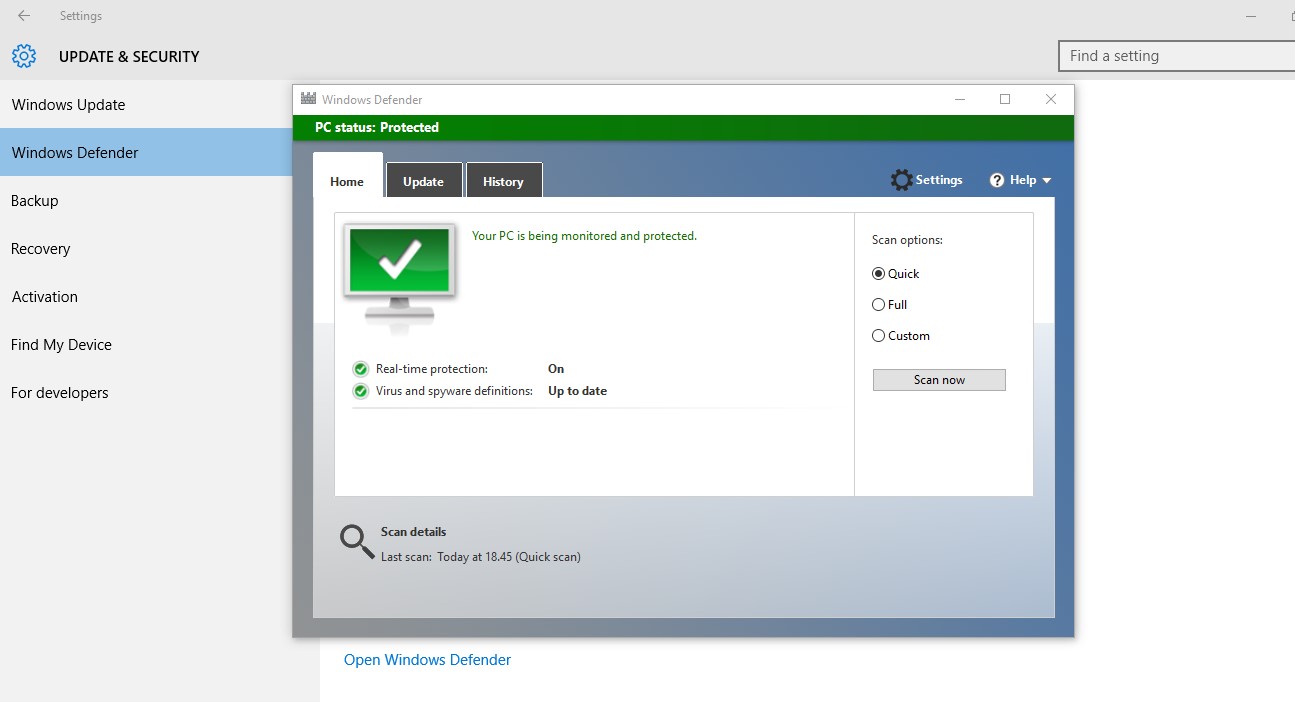Select the Quick scan option
Viewport: 1295px width, 702px height.
click(x=878, y=273)
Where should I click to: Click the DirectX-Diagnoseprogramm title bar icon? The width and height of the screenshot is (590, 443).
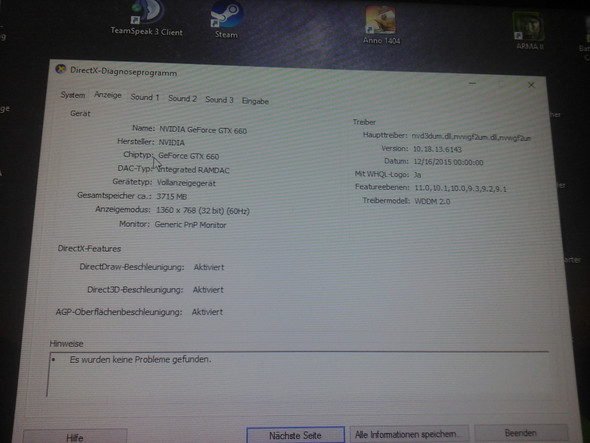tap(61, 69)
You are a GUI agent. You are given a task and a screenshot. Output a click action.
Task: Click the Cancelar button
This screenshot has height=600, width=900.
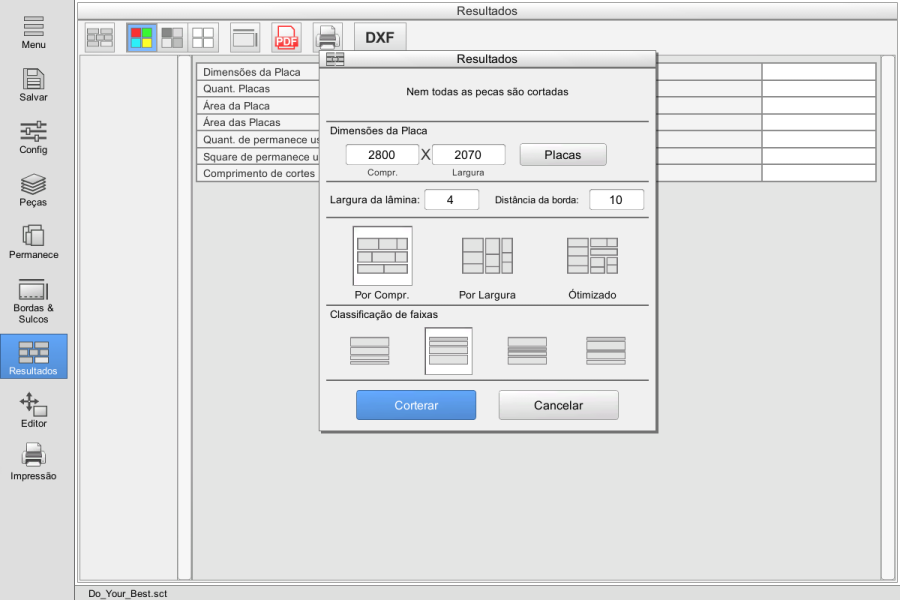coord(558,405)
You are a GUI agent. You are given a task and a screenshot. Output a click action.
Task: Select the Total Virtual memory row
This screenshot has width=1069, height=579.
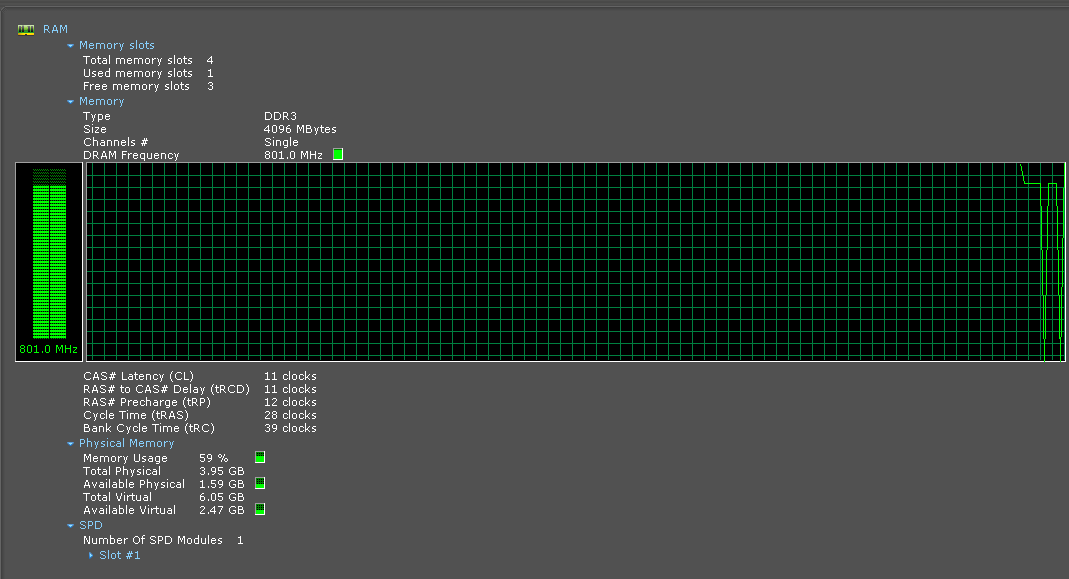tap(118, 497)

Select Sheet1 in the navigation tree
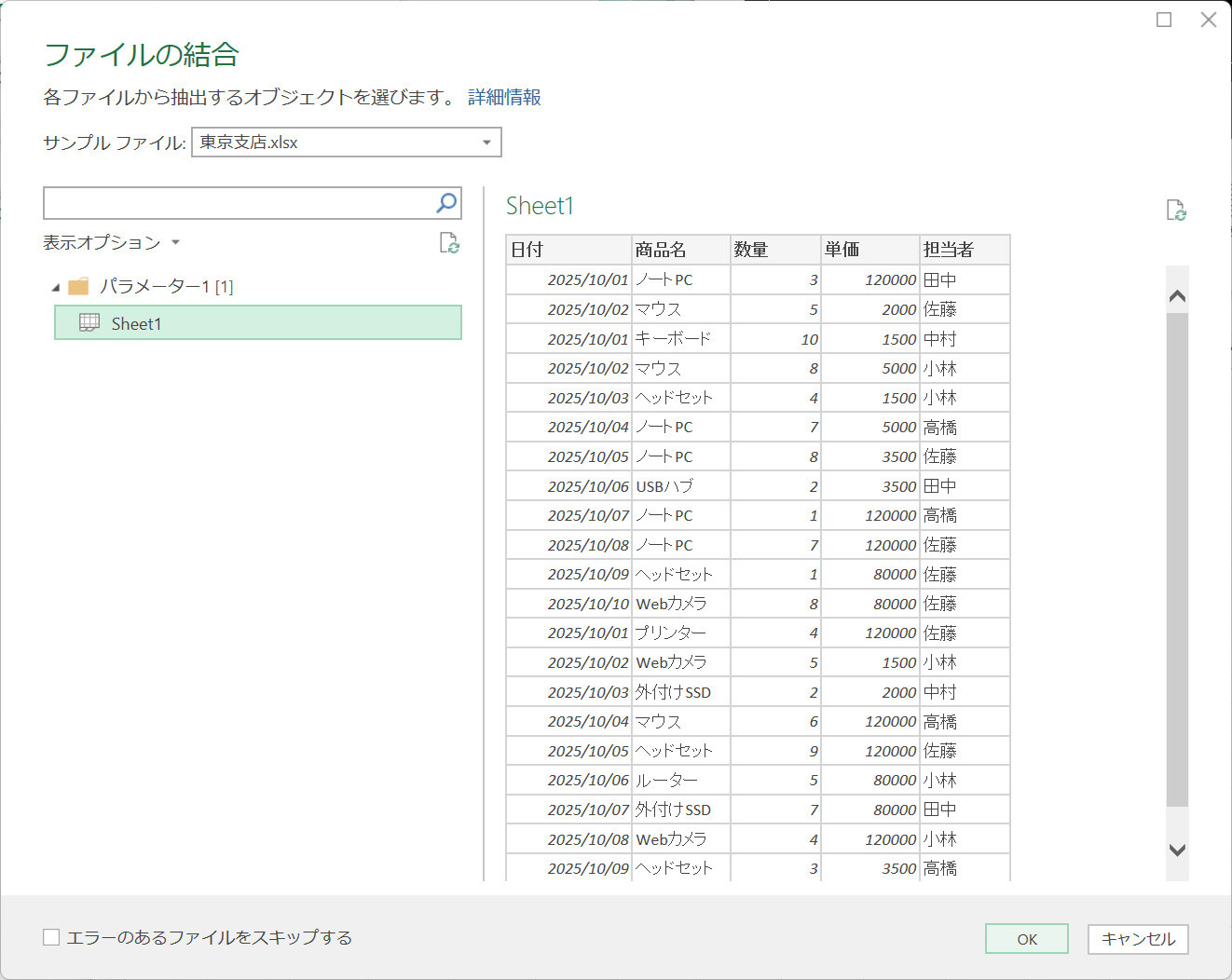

• [Activity]: Could you reproduce exactly the lines from the one containing "Where should I" through the last line of the records, both included, leaving out the pictures?

• [Response for this exercise]:
Where should I click to: Click the DirectX-Diagnoseprogramm title bar icon? The width and height of the screenshot is (590, 443).
tap(61, 69)
You are a GUI agent. You are given a task and a screenshot. Output a click action.
Task: Click the Cancelar button
This screenshot has height=600, width=900.
coord(558,405)
You are a GUI agent. You are given a task and a screenshot. Output a click action.
Task: Select the Total Virtual memory row
This screenshot has width=1069, height=579.
tap(118, 497)

Select Sheet1 in the navigation tree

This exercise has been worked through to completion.